屋上には、20人ほどの人が集まっていて、いくつかの塊になって各自でお昼ご飯を食べていた。
先ほどのような挨拶はなく、廉が入ってきてもみんな普通にしていた。
廉は、その中を奥のほうに向かって歩いていく。
向かった先には、要と琉の姿があった。
「あ、お帰りなさい!」
廉と総を見るなり、琉が元気に言った。
「美泡さん、美夏さんもこんにちは!」
「こんにちは。琉。」
「…こんにちは。」
琉は元気ね。それにしてもどうしてさん付けなのかしら。
年下?私たちが1年生なのにそれはないわね。。。
「要、2人に屋上のこと言い忘れたね?」
「い、いや、…」
「いや、なに?」
「、、っなんでもない…」
要は、総に責められていた。
ごめんね、要。うちの姉があなたで遊んでいたばっかりに。
「まぁ、それで、2人が来ないから、迎えに行ったんだよ。」
と、総が私たちに向き直ってそう言った。
「昼休みはいつもここにいるんだ。ここにいるのは、龍星の幹部が18人と、俺たち4人だ。」
幹部の人たちなんだ。。だから仁と渚は行かないって言ったのかな。
ていうか、2人も龍星だなんて知らなかったよ。。。
「この学校にいるDarkは、旧校舎に溜まってる。」
と言って総は、下を指さした。
さされたほうを覗いて見ると、そこには確かに旧校舎らしい古い建物があった。
「奴らも屋上に俺らがいるのは知っているが、さすがにむやみに襲ってきたりはしない。Darkの総長は違う学校にいるしね。
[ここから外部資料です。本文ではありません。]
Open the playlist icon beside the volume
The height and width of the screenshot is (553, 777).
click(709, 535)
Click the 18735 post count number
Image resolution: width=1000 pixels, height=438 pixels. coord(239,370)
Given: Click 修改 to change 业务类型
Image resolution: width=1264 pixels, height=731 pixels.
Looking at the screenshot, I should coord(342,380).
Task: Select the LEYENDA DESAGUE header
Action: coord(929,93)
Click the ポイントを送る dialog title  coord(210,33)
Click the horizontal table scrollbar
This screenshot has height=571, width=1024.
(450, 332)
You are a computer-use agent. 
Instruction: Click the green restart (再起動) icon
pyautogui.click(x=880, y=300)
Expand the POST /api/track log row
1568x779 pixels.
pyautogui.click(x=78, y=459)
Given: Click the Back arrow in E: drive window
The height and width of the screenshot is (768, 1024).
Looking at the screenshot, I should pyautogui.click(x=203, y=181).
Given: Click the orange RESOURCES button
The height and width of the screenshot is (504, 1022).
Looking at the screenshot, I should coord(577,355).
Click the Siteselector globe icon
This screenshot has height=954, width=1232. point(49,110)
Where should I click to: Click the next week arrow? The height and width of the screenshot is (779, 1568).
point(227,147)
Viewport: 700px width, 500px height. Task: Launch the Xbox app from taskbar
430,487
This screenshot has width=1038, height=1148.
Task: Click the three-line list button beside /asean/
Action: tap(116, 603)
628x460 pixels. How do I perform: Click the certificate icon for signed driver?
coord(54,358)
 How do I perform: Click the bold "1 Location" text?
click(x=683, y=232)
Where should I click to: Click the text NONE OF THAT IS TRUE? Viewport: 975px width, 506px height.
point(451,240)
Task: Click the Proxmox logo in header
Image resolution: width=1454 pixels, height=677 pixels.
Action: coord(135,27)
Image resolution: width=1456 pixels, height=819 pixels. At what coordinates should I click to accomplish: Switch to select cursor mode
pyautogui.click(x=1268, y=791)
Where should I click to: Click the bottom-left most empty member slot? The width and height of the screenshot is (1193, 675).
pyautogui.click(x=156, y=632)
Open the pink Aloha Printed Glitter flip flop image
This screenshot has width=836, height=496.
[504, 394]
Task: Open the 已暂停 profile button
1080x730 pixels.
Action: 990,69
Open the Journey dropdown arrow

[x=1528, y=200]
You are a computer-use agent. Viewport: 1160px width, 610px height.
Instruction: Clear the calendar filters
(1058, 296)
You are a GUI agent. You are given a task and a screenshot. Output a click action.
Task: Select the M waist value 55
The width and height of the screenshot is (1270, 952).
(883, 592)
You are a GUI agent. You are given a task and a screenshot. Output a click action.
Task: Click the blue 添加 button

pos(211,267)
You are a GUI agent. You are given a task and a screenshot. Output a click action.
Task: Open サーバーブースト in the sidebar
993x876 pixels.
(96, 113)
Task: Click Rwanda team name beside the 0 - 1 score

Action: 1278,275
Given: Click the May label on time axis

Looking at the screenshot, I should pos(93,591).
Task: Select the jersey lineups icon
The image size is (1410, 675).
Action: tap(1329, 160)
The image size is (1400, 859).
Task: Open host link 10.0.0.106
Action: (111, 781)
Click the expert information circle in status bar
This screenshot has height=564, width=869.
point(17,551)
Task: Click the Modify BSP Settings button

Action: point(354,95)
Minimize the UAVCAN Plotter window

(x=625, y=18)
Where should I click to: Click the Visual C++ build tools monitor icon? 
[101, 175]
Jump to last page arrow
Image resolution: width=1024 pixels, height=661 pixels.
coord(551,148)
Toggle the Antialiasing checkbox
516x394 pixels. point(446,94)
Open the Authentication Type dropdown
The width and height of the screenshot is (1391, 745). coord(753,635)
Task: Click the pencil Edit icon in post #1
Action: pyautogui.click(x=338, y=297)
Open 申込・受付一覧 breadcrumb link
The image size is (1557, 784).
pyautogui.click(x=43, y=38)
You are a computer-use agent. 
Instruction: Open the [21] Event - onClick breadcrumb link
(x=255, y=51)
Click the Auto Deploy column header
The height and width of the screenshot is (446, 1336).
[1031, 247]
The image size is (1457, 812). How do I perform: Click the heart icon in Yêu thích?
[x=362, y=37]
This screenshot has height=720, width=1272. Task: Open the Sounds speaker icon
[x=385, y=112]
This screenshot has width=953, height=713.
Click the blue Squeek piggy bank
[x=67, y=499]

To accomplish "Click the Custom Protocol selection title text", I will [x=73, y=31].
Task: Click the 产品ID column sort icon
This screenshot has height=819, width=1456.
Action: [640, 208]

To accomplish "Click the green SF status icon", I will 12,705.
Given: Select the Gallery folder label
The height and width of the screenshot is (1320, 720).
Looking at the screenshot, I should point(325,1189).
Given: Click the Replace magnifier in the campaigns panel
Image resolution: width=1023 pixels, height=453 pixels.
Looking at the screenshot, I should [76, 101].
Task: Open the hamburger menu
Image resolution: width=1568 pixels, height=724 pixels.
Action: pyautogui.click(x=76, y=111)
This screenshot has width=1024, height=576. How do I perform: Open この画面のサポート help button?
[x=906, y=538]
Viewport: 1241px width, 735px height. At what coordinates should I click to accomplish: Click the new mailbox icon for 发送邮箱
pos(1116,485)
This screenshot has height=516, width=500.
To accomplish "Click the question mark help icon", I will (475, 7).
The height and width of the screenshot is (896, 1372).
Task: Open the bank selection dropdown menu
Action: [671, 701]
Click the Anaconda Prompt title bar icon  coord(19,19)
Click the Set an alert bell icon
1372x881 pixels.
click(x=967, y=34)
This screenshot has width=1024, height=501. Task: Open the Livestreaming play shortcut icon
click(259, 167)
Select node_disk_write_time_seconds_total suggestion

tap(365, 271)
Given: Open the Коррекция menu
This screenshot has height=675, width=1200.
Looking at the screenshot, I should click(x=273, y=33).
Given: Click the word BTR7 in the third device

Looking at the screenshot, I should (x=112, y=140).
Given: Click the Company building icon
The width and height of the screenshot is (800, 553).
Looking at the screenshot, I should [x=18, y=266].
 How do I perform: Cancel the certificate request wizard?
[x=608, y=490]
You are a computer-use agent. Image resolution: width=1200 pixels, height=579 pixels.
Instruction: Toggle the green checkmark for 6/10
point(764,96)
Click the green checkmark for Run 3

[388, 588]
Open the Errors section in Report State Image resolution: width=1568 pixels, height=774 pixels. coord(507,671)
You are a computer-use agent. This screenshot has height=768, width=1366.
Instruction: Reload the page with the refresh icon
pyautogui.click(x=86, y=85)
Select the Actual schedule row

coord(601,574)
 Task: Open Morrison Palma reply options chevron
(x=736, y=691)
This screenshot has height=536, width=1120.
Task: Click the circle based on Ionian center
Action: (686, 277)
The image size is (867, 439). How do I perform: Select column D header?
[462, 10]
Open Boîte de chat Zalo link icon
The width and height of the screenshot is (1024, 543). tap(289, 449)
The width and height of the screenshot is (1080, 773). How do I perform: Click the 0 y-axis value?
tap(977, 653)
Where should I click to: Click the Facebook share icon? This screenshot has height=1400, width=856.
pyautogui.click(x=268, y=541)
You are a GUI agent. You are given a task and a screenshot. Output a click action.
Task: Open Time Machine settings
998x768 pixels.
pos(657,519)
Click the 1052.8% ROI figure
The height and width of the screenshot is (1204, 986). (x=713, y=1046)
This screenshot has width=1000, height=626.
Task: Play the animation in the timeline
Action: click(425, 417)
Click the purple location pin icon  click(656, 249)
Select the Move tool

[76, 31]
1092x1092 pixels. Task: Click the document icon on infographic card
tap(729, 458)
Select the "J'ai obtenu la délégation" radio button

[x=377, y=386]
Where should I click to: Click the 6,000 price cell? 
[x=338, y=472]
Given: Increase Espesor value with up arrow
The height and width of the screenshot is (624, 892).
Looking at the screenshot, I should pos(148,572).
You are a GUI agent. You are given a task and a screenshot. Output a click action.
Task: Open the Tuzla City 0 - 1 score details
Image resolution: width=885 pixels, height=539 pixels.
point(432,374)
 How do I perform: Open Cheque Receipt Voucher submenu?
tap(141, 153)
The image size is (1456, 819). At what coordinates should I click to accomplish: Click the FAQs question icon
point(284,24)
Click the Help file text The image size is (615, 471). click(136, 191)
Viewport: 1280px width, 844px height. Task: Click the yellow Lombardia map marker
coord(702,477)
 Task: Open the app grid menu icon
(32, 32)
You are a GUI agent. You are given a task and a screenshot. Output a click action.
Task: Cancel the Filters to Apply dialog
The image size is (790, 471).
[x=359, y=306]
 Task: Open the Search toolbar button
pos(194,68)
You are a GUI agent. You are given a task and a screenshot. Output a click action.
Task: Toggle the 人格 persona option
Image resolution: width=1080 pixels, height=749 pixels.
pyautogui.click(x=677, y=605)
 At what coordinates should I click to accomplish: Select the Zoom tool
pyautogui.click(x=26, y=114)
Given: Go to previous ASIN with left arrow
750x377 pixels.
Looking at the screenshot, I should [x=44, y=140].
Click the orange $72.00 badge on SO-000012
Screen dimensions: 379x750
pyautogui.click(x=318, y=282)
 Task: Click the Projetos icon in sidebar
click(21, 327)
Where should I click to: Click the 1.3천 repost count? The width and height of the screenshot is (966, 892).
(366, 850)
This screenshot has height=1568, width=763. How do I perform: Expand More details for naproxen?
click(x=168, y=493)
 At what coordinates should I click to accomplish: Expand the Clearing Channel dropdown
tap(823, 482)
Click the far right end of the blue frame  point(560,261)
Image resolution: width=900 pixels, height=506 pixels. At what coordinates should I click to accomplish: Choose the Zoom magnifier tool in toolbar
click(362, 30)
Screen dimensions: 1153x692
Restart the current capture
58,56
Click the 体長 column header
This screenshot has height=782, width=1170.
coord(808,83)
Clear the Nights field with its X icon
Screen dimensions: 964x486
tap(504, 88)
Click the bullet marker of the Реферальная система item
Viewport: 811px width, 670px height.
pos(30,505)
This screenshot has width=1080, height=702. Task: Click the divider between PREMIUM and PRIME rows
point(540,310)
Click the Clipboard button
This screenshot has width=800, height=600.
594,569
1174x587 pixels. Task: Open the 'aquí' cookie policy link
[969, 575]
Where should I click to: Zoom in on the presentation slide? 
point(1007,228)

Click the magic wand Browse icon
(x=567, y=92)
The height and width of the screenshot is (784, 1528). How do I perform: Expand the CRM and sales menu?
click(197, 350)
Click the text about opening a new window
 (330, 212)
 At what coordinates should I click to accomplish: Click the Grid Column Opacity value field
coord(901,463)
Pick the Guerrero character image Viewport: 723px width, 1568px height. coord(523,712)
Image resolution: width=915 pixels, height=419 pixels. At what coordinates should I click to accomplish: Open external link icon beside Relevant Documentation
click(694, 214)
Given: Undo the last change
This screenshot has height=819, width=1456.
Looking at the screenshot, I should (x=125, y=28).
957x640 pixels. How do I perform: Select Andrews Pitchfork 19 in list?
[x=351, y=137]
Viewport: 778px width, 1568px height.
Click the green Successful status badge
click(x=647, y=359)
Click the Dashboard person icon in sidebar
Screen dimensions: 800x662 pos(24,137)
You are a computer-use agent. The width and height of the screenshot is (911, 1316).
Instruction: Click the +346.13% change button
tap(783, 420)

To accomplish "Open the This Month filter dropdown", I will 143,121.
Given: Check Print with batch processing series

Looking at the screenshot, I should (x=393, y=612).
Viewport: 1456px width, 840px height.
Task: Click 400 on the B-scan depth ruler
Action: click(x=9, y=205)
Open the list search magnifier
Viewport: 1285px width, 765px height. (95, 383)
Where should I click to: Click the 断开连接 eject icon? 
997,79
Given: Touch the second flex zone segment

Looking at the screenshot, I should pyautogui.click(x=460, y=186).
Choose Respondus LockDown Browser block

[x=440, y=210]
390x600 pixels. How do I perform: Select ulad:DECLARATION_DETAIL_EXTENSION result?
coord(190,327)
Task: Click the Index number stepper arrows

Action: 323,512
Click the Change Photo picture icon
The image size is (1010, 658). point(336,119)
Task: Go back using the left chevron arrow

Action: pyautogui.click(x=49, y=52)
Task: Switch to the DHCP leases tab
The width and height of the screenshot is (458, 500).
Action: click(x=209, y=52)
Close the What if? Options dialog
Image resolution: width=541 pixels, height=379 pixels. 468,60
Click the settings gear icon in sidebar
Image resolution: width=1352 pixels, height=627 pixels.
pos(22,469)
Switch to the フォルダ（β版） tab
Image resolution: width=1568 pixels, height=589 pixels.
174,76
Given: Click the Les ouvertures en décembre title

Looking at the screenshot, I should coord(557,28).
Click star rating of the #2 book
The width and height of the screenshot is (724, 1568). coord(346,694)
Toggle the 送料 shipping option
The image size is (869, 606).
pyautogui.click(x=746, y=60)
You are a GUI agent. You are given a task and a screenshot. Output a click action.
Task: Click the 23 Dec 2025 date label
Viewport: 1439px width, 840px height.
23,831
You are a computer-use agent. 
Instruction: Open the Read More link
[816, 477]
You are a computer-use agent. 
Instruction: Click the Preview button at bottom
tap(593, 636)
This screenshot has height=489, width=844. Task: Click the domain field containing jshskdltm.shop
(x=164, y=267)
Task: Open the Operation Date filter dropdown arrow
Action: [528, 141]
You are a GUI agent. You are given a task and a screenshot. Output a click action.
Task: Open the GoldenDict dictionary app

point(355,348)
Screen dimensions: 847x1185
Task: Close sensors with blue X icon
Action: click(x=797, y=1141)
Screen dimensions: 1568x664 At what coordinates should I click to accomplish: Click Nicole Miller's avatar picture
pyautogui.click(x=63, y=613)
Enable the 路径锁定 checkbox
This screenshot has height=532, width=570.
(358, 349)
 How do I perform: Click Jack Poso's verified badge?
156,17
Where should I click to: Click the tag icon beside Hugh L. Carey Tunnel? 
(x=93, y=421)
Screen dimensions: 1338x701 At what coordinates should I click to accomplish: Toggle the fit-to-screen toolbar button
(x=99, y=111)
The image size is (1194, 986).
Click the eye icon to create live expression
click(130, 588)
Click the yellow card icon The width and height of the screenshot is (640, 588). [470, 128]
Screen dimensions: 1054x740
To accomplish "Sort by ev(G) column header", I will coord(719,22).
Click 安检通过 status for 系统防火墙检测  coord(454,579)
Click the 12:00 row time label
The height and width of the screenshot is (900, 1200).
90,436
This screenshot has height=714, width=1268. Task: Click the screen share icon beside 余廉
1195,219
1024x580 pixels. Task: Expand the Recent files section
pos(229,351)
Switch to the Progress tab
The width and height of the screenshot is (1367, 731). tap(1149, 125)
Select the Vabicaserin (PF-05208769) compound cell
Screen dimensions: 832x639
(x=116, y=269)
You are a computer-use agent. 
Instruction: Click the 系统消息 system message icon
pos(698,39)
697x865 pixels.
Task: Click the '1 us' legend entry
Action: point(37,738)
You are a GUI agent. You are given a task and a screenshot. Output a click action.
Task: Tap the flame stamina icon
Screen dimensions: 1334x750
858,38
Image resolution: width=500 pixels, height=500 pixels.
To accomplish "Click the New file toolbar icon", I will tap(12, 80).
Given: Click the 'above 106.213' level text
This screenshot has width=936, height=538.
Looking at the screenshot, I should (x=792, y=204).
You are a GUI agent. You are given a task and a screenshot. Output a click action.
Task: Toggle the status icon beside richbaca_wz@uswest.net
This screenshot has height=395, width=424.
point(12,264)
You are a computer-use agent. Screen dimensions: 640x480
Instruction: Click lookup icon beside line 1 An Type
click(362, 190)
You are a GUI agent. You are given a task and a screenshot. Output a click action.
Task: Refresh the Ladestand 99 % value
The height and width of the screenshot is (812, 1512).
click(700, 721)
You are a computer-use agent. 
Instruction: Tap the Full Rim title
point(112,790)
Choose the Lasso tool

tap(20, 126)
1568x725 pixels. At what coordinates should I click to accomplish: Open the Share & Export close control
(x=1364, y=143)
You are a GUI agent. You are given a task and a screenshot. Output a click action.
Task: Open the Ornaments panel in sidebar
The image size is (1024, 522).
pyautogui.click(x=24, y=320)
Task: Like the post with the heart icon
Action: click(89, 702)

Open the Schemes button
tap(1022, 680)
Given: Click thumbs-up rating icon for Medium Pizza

だから、2人には昼休みはここにいてほしいんだよね。ここは俺らもいるし、安全だから。」
「そういうことね。まぁ、あたしはいいのだけれど…」
総の言葉に美泡が頷く。
「美夏ちゃんは?」
これからは、屋上でご飯を食べるってことだよね。。。私は、、、
「…私は、いやよ。」
「だと思ったわ。ということだから、あたしたち教室に戻るわ。」
というと、美泡はすぐに立ち上がる。
私もすぐに立ち上がる、が、
「…え、、」
廉が、私の制服の袖を掴んで、私を止め、私を見つめる。
…な、なんで見つめるの、、、せめて、なにか言って、、、
「…なんで」
い、言った、、けど…なにが⁉
こ、この人毎回言葉足りなすぎじゃない…?
「美夏ちゃん、なんで屋上で食べるの嫌なの?」
総が、また廉の言葉を補完する。
「…仁と渚が行かないって、言うから。」
「…男か、、?」
「え?…えぇ、男の子よ。」
「…好きなのか、?」
「え?…そ、そうね。好きよ、、、?」
「…そうか。」
と言うと、廉は私の袖を離した。
??? 私に一体なにを聞きたかったの??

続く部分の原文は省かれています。